*To do*.
Could you copy all of the records below exactly as they appear?

─── Given entries ───

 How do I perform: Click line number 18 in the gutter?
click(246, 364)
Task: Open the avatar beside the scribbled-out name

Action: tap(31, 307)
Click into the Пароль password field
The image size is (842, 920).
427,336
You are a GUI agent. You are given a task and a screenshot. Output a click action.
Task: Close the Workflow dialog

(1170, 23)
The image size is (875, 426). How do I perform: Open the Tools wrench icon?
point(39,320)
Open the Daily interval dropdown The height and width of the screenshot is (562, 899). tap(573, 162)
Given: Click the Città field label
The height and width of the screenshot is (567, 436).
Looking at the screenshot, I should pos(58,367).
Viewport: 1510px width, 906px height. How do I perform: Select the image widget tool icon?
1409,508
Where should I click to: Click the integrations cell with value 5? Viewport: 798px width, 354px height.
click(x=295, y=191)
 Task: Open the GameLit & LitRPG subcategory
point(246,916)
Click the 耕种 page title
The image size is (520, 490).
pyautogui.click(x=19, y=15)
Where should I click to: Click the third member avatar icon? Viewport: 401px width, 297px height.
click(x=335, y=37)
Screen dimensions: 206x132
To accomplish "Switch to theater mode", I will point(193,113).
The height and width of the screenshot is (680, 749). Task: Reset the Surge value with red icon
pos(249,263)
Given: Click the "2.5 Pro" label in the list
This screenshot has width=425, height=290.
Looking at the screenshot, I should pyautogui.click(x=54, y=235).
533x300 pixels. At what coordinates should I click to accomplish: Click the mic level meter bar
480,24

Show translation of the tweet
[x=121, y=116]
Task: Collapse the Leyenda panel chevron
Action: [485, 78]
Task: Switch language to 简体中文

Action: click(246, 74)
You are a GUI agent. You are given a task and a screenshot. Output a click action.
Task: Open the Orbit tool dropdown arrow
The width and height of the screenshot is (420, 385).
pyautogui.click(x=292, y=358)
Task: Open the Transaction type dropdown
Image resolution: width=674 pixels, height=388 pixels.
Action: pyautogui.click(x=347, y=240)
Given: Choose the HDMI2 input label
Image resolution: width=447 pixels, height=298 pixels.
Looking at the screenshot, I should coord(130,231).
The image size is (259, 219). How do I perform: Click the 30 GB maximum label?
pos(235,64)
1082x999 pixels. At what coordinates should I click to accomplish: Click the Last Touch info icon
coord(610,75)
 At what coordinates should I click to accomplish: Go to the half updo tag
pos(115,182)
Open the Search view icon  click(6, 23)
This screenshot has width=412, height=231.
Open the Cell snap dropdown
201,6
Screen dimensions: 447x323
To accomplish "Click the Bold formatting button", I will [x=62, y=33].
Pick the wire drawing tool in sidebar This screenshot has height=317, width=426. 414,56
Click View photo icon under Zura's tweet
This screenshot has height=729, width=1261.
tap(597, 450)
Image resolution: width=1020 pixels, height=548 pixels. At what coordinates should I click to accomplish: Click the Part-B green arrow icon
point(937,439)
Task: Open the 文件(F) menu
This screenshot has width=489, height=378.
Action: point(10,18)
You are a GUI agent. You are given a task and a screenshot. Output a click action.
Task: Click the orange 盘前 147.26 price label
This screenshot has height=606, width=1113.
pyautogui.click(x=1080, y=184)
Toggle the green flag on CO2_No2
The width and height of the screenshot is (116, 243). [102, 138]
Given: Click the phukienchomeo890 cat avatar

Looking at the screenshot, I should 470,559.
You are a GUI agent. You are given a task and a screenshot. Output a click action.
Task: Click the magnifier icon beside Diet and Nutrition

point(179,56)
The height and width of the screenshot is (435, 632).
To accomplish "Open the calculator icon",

───

*Exercise output*.
 How do I perform: Click line number 18 in the gutter?
click(246, 364)
Task: Open the avatar beside the scribbled-out name

Action: tap(31, 307)
Click into the Пароль password field
The image size is (842, 920).
427,336
You are a GUI agent. You are given a task and a screenshot. Output a click action.
Task: Close the Workflow dialog

(1170, 23)
The image size is (875, 426). How do I perform: Open the Tools wrench icon?
point(39,320)
Open the Daily interval dropdown The height and width of the screenshot is (562, 899). tap(573, 162)
Given: Click the Città field label
The height and width of the screenshot is (567, 436).
Looking at the screenshot, I should pos(58,367).
Viewport: 1510px width, 906px height. How do I perform: Select the image widget tool icon?
1409,508
Where should I click to: Click the integrations cell with value 5? Viewport: 798px width, 354px height.
click(x=295, y=191)
 Task: Open the GameLit & LitRPG subcategory
point(246,916)
Click the 耕种 page title
The image size is (520, 490).
pyautogui.click(x=19, y=15)
Where should I click to: Click the third member avatar icon? Viewport: 401px width, 297px height.
click(x=335, y=37)
Screen dimensions: 206x132
To accomplish "Switch to theater mode", I will point(193,113).
The height and width of the screenshot is (680, 749). Task: Reset the Surge value with red icon
pos(249,263)
Given: Click the "2.5 Pro" label in the list
This screenshot has width=425, height=290.
Looking at the screenshot, I should pyautogui.click(x=54, y=235).
533x300 pixels. At what coordinates should I click to accomplish: Click the mic level meter bar
480,24

Show translation of the tweet
[x=121, y=116]
Task: Collapse the Leyenda panel chevron
Action: [485, 78]
Task: Switch language to 简体中文

Action: click(246, 74)
You are a GUI agent. You are given a task and a screenshot. Output a click action.
Task: Open the Orbit tool dropdown arrow
The width and height of the screenshot is (420, 385).
pyautogui.click(x=292, y=358)
Task: Open the Transaction type dropdown
Image resolution: width=674 pixels, height=388 pixels.
Action: pyautogui.click(x=347, y=240)
Given: Choose the HDMI2 input label
Image resolution: width=447 pixels, height=298 pixels.
Looking at the screenshot, I should coord(130,231).
The image size is (259, 219). How do I perform: Click the 30 GB maximum label?
pos(235,64)
1082x999 pixels. At what coordinates should I click to accomplish: Click the Last Touch info icon
coord(610,75)
 At what coordinates should I click to accomplish: Go to the half updo tag
pos(115,182)
Open the Search view icon  click(6, 23)
This screenshot has width=412, height=231.
Open the Cell snap dropdown
201,6
Screen dimensions: 447x323
To accomplish "Click the Bold formatting button", I will [x=62, y=33].
Pick the wire drawing tool in sidebar This screenshot has height=317, width=426. 414,56
Click View photo icon under Zura's tweet
This screenshot has height=729, width=1261.
tap(597, 450)
Image resolution: width=1020 pixels, height=548 pixels. At what coordinates should I click to accomplish: Click the Part-B green arrow icon
point(937,439)
Task: Open the 文件(F) menu
This screenshot has width=489, height=378.
Action: point(10,18)
You are a GUI agent. You are given a task and a screenshot. Output a click action.
Task: Click the orange 盘前 147.26 price label
This screenshot has height=606, width=1113.
pyautogui.click(x=1080, y=184)
Toggle the green flag on CO2_No2
The width and height of the screenshot is (116, 243). [102, 138]
Given: Click the phukienchomeo890 cat avatar

Looking at the screenshot, I should 470,559.
You are a GUI agent. You are given a task and a screenshot. Output a click action.
Task: Click the magnifier icon beside Diet and Nutrition

point(179,56)
The height and width of the screenshot is (435, 632).
To accomplish "Open the calculator icon",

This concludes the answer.